TASK GOAL
Please copy out the entries below exactly, beginning with the line that contains "Ajo-ohjeet (193, 212)" and ending with the line that contains "[Avaa hakukenttä] (348, 43)", and include nothing outside that span.

EXERCISE INPUTS
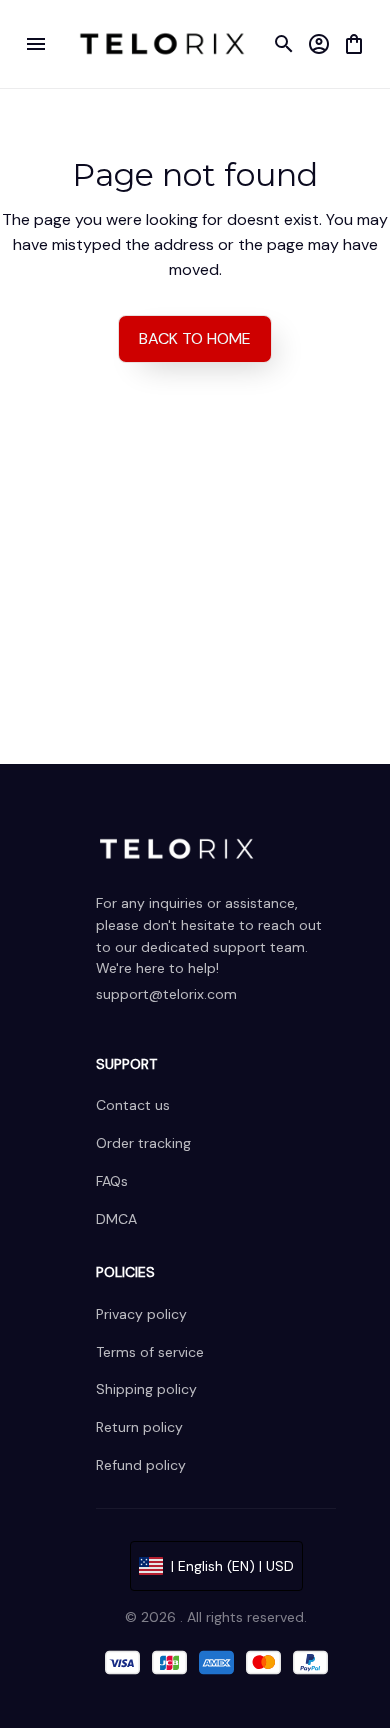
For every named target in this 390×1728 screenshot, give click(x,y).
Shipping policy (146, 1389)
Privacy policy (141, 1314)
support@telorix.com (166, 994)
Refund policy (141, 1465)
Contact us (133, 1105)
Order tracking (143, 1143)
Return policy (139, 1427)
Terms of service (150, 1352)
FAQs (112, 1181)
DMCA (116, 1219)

==

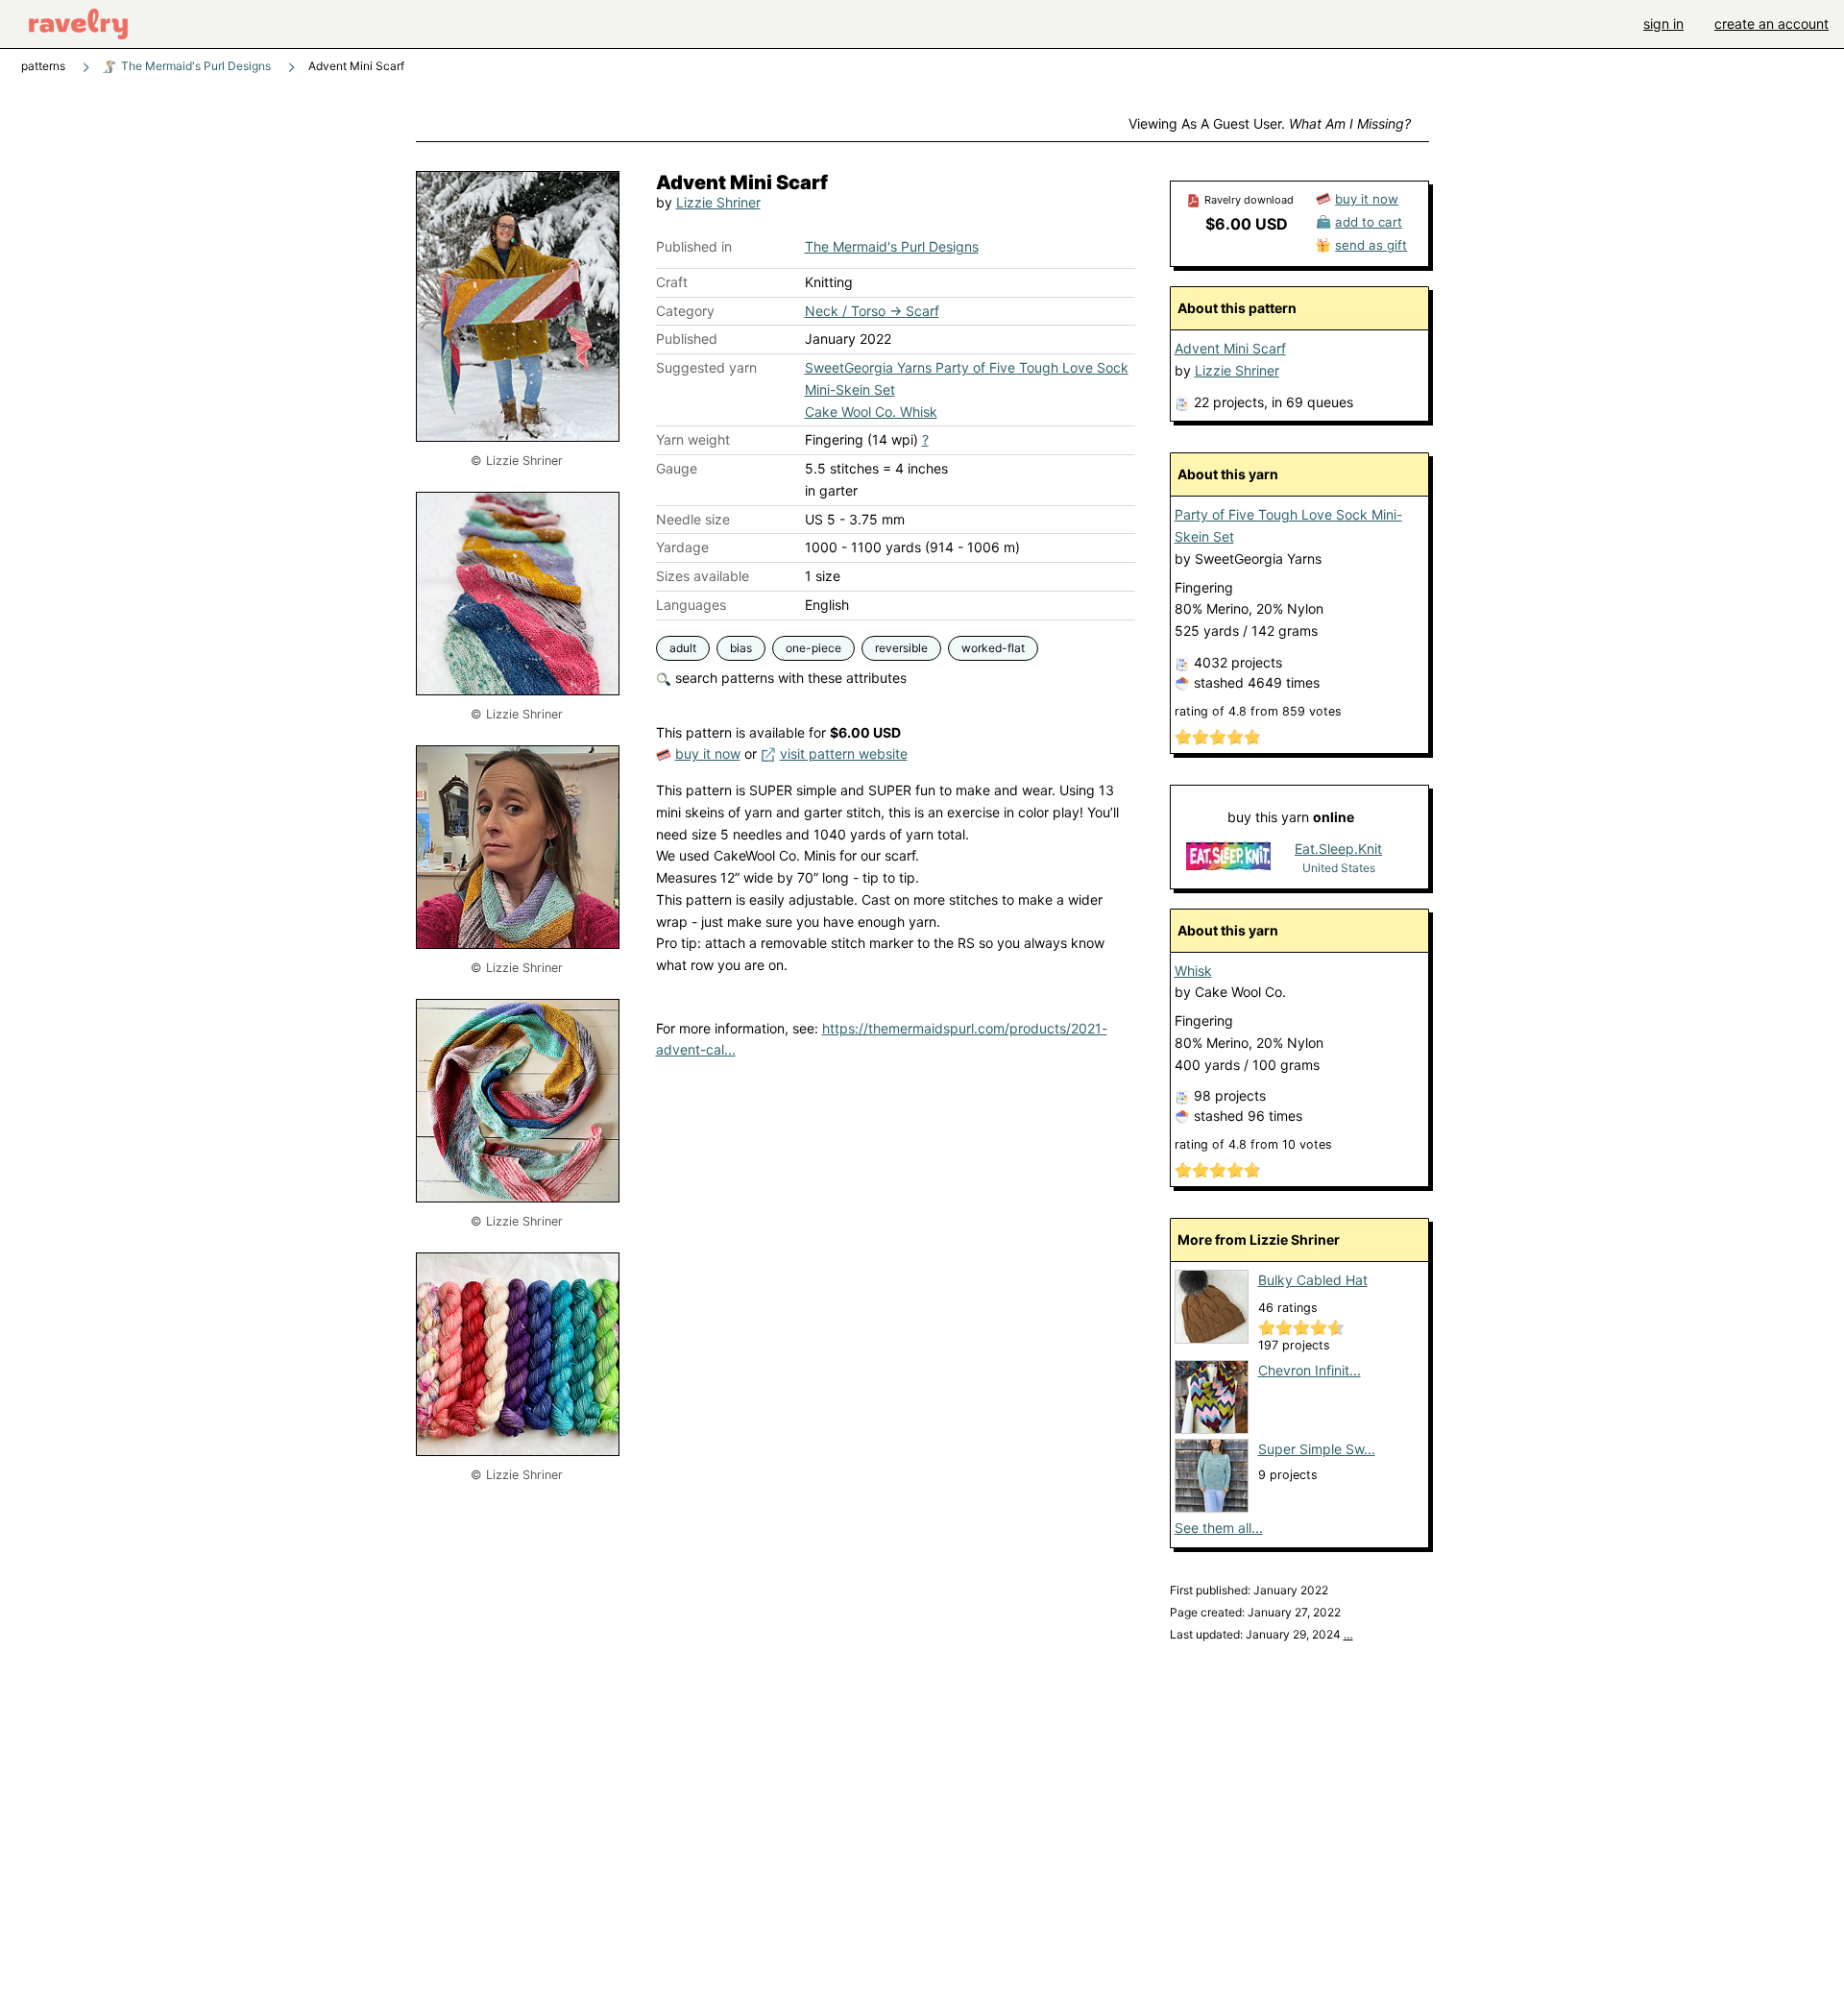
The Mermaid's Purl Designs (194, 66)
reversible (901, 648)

--

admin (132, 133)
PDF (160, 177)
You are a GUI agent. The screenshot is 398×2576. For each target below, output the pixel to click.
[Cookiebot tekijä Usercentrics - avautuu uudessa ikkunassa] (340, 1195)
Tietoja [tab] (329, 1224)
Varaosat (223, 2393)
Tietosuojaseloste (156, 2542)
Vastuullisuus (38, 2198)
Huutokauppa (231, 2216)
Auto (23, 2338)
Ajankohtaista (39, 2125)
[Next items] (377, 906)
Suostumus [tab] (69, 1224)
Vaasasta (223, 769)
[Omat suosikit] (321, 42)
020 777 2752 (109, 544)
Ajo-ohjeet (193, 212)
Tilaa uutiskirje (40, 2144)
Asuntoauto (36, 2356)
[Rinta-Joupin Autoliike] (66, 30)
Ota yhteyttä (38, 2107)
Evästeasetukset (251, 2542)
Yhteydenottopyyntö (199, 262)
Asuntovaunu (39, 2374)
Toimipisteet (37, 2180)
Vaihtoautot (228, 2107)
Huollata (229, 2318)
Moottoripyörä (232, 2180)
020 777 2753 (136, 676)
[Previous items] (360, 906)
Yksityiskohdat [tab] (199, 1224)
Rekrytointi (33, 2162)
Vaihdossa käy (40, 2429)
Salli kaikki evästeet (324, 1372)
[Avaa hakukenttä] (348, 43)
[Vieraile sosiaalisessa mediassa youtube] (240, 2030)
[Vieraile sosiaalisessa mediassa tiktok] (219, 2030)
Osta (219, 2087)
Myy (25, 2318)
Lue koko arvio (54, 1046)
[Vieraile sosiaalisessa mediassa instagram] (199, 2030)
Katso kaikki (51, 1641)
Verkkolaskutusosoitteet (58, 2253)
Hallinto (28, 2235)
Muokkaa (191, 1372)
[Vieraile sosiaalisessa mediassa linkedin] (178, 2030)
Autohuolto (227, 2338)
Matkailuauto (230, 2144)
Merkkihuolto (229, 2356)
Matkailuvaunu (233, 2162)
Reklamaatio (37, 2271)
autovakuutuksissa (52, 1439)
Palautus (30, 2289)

RESULT FOR THIS TASK
Ajo-ohjeet (193, 212)
Tilaa uutiskirje (40, 2144)
Asuntoauto (36, 2356)
[Rinta-Joupin Autoliike] (66, 30)
Ota yhteyttä (38, 2107)
Evästeasetukset (251, 2542)
Yhteydenottopyyntö (199, 262)
Asuntovaunu (39, 2374)
Toimipisteet (37, 2180)
Vaihtoautot (228, 2107)
Huollata (229, 2318)
Moottoripyörä (232, 2180)
020 777 2753 (136, 676)
[Previous items] (360, 906)
Yksityiskohdat [tab] (199, 1224)
Rekrytointi (33, 2162)
Vaihdossa käy (40, 2429)
Salli kaikki evästeet (324, 1372)
[Avaa hakukenttä] (348, 43)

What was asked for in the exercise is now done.